The response consists of the lines from the start of the material below through the line holding "Task: Expand the", repeated word for word and without pictures.
-------
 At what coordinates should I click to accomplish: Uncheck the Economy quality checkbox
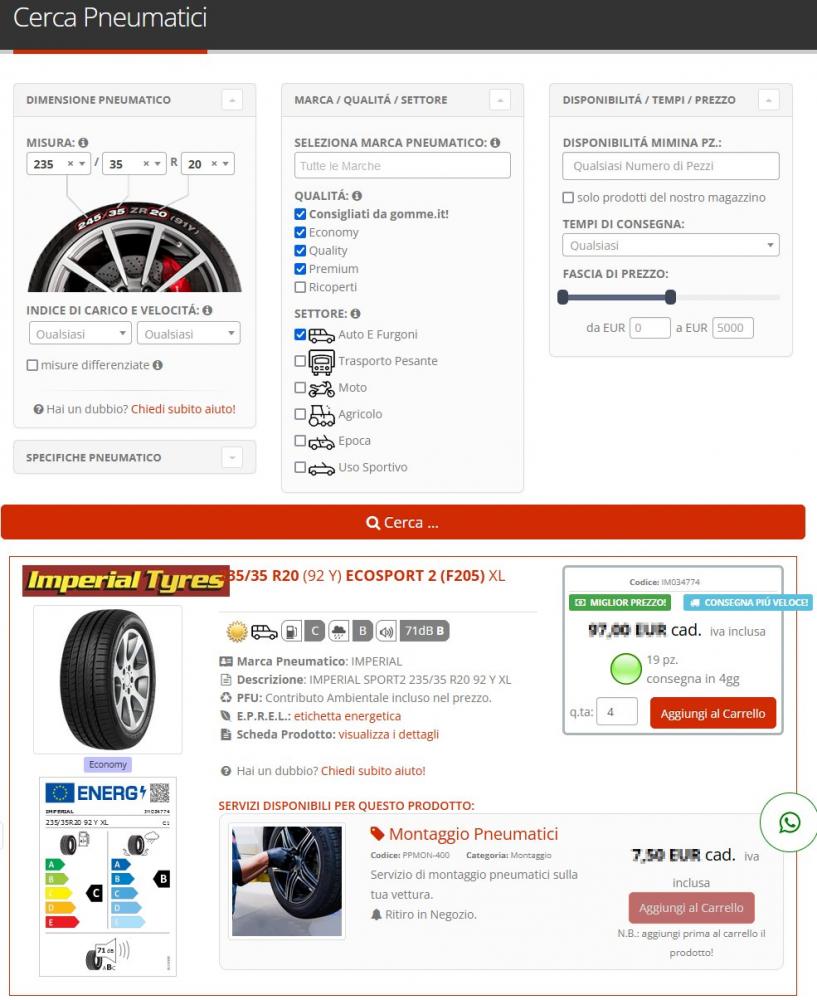click(300, 232)
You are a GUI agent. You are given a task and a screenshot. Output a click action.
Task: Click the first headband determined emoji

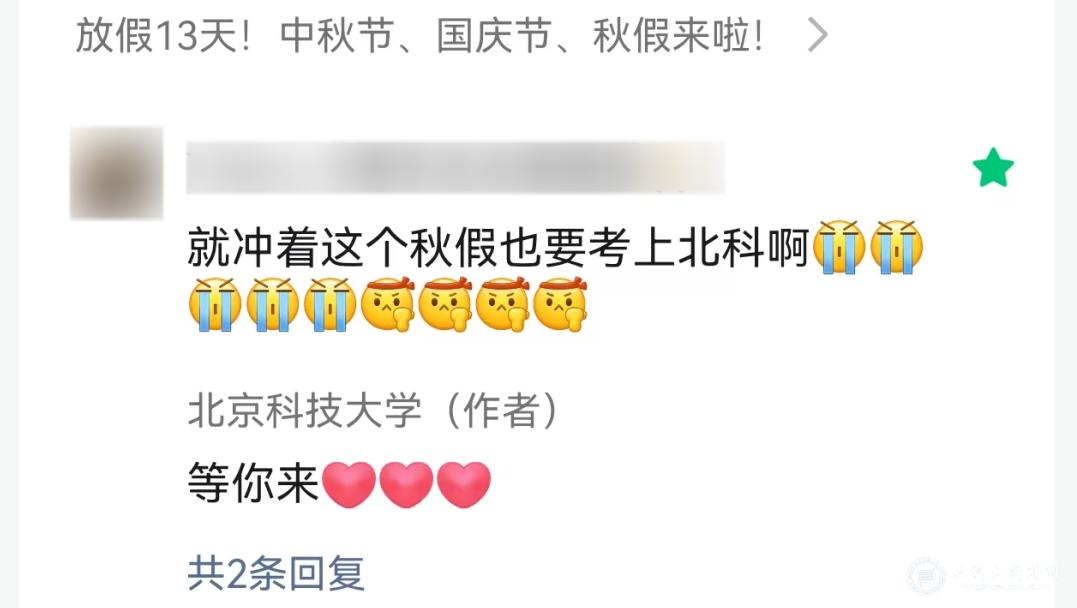[x=388, y=305]
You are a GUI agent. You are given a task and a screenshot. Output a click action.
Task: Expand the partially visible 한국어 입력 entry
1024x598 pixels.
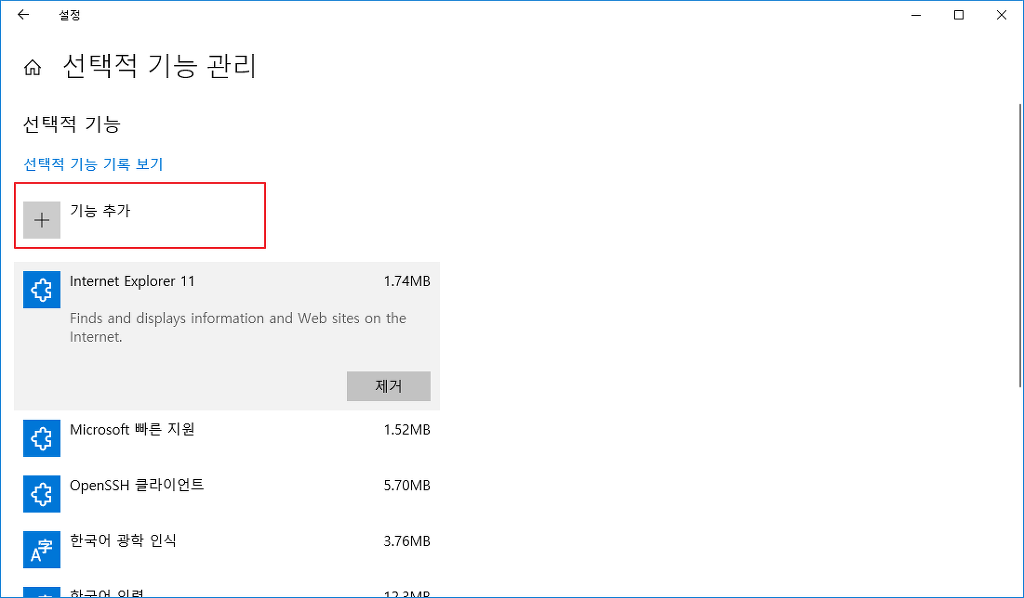tap(227, 591)
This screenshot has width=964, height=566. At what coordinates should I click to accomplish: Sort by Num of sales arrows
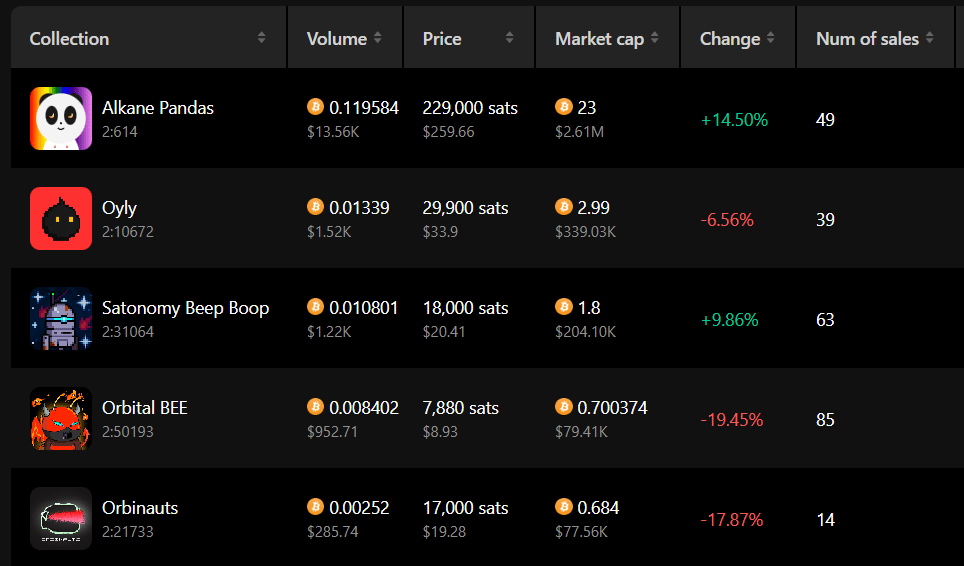930,38

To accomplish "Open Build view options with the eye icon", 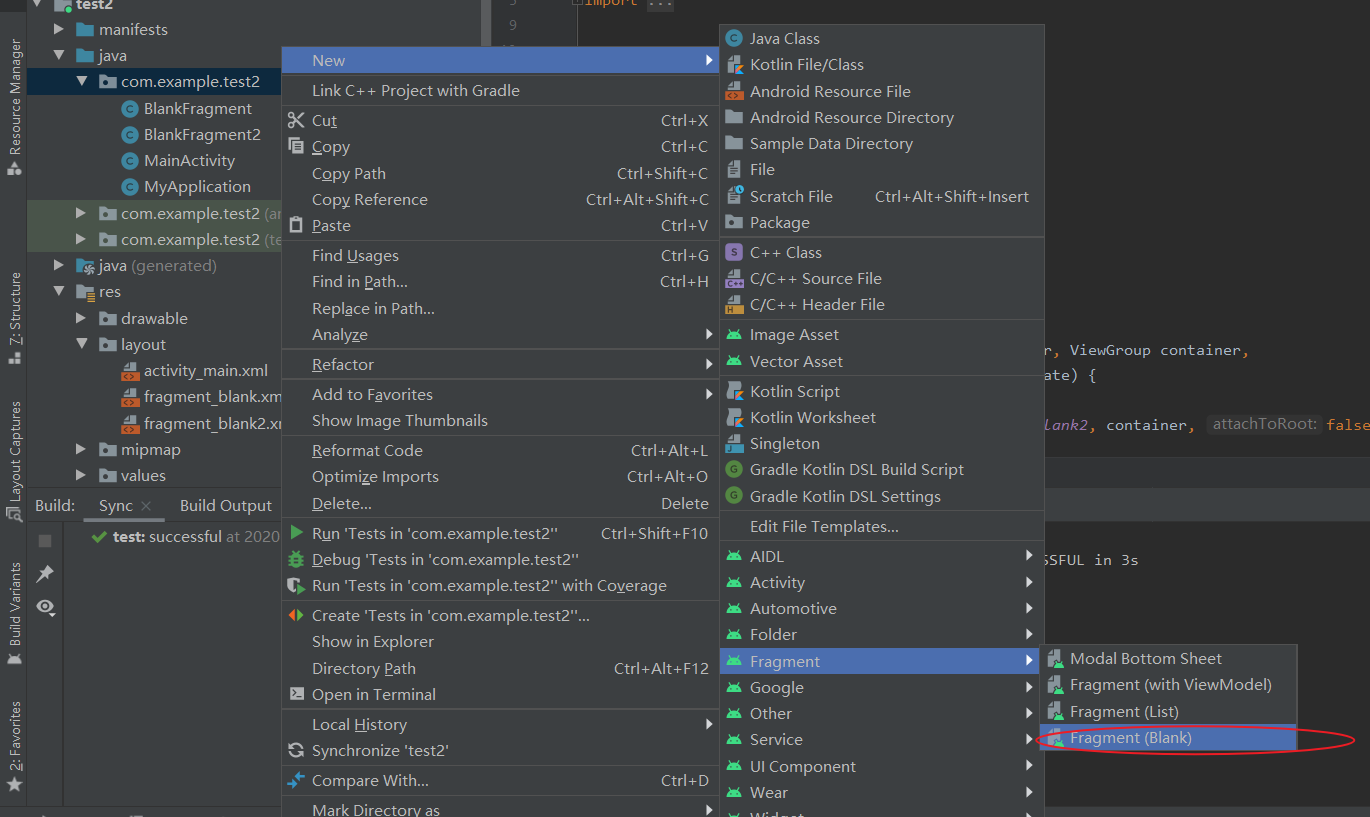I will tap(44, 607).
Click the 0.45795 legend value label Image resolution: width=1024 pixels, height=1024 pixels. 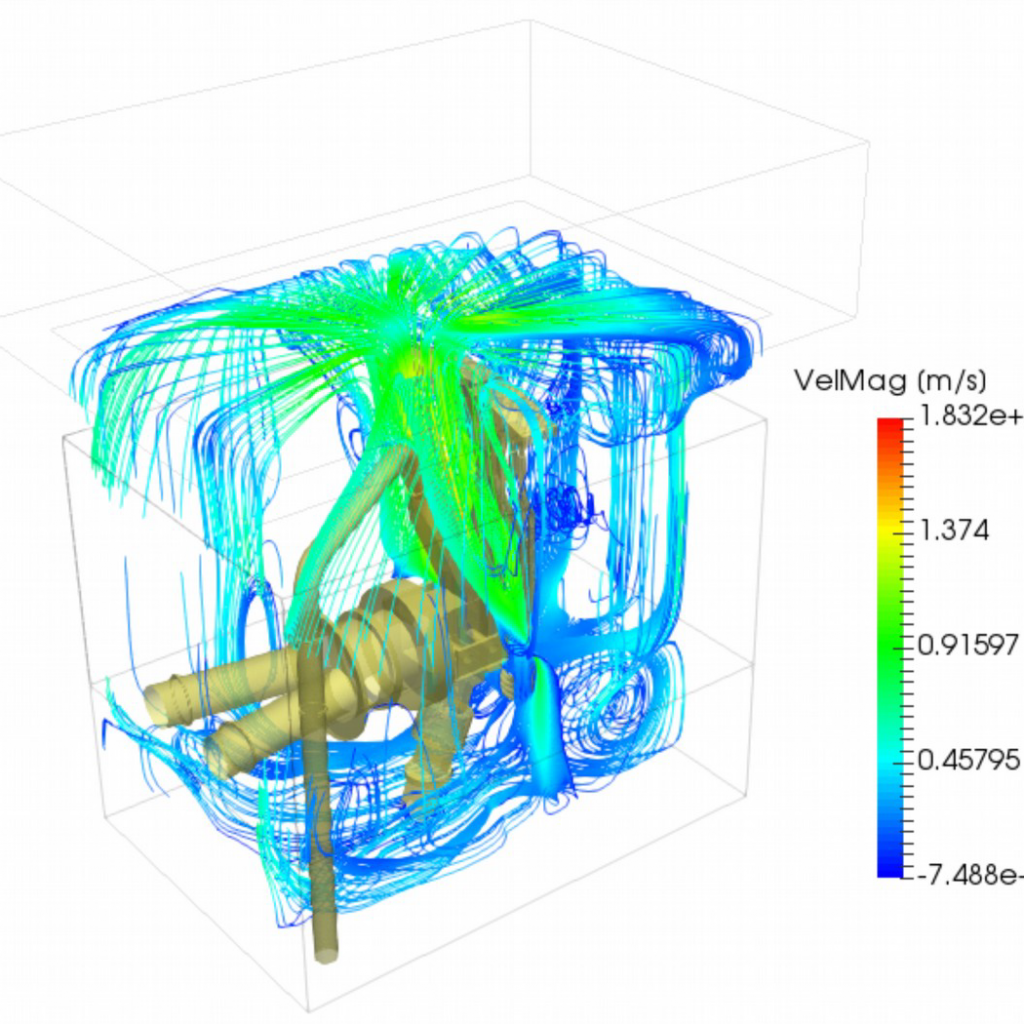968,761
-------
Solution to this task:
 At what coordinates should I click to accomplish: Uncheck the Economy quality checkbox
click(300, 232)
You are a GUI agent. You are given a task and a screenshot. Output a click action.
Task: Click the first headband determined emoji

[x=388, y=305]
You are a GUI agent. You are given a task and a screenshot. Output a click action.
Task: Expand the partially visible 한국어 입력 entry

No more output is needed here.